We did defer it as long as possible until 1 or 2 days ago and we dropped that again.
Because it is almost not doable and it is currently not very easy to make a completely
stateless website with wicket anyway.

But that is just the default behaviour. You could if you want make youre own ISessionStore and
delay the creation of everything as much as possible. I guess we need then some tweaks to that interface
because the pitty thing is that you can't already ask the sessionid of the request without making the session.
or you have to set youre own cookies...

If you want a really stateless page/site. Then everything must be bookmarkable/mountable links..and you can't use our
form components you have to do the submit to a bookmarkable link again and work with PageParameters to
get the values from the request. I hope to improve that in the next version of wicket. To introduce a
BookmarkableForm. That points to a bookmarkable pages that is first getting constructed and then
populated the same way as it does now. you can't keep state then ofcourse (so you only have the initialstate of
the page. but this is fine for search box or simular things)

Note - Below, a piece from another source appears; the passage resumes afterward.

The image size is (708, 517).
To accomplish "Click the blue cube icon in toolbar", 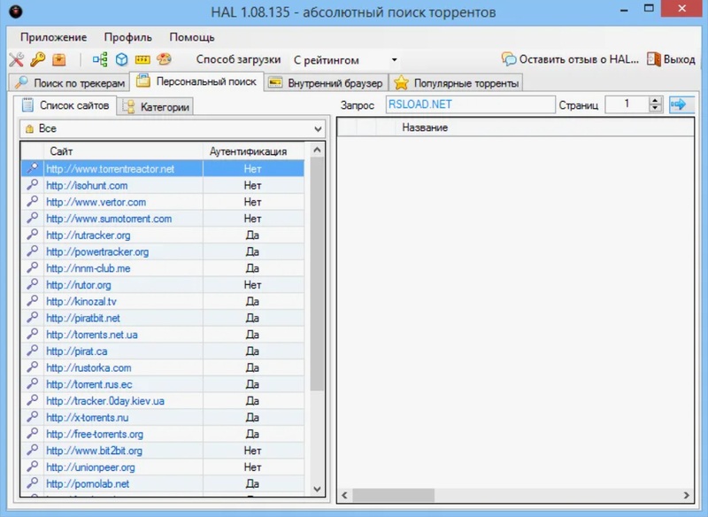I will coord(121,60).
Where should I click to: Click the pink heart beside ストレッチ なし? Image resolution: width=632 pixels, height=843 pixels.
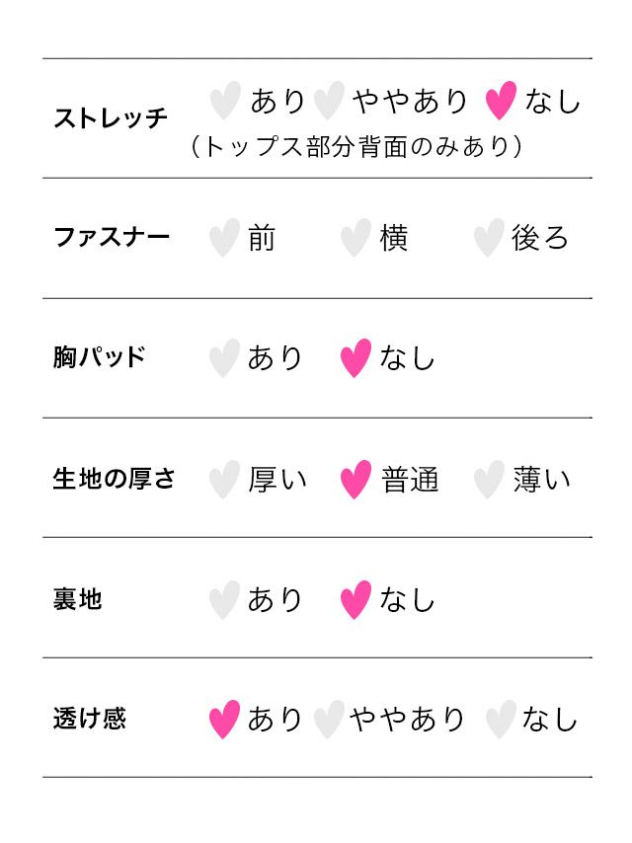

But we still have the session object where you could put something in and that one also has to be stored..
so if the session would be dirty anyhow with the first request the session would be created.
then we have the default pagemap if you create a page (don't know at that time if it is bookmarkable or not)
then the page gets an id that is taken from the pagemap and the pagemap is dirty so on the first request
the pagemap will try to store itself becaue it needs to hold the state that it incremented its id.
But these 2 default objects are small and don't have a lot of overhead in the session

we had a discussion if we could have jsessionid in the url or cookie for bookmarkable urls but we have to
do it else you loose the connection to a session object (with a logged in user or something like that) if you
click on a bookmarkable url with cookies disabled.

johan


On 4/11/06, Michael Day <[EMAIL PROTECTED]> wrote:
Hi,

We have been discussing this quite a bit on IRC, but I want to bring
it to the list for more exposure.  As far as I understand, wicket
currently has a concept of "stateless pages", which are pages that
are not stored in the session.  Unfortunately, there is no way to
avoid session creation on the very first hit.  This means that any
user hitting your application will be assigned a sessionid.  This is
very bad because for a couple of reasons:

1.  Search engines obviously don't like sessions and they don't
support cookies.  This prevents your site from being crawled and
indexed properly.

2.  Performance - creating a session means that it must be serialized
in a cluster (even if there is no data?).  Why do this when there is
no technical justification?

With the recent changes regarding PageMaps, is it possible to defer
session creation until a user hits a stateful page?  If not, then
wicket cannot be used for public web sites (news, online store, etc)
that need to be indexed in today's search engines.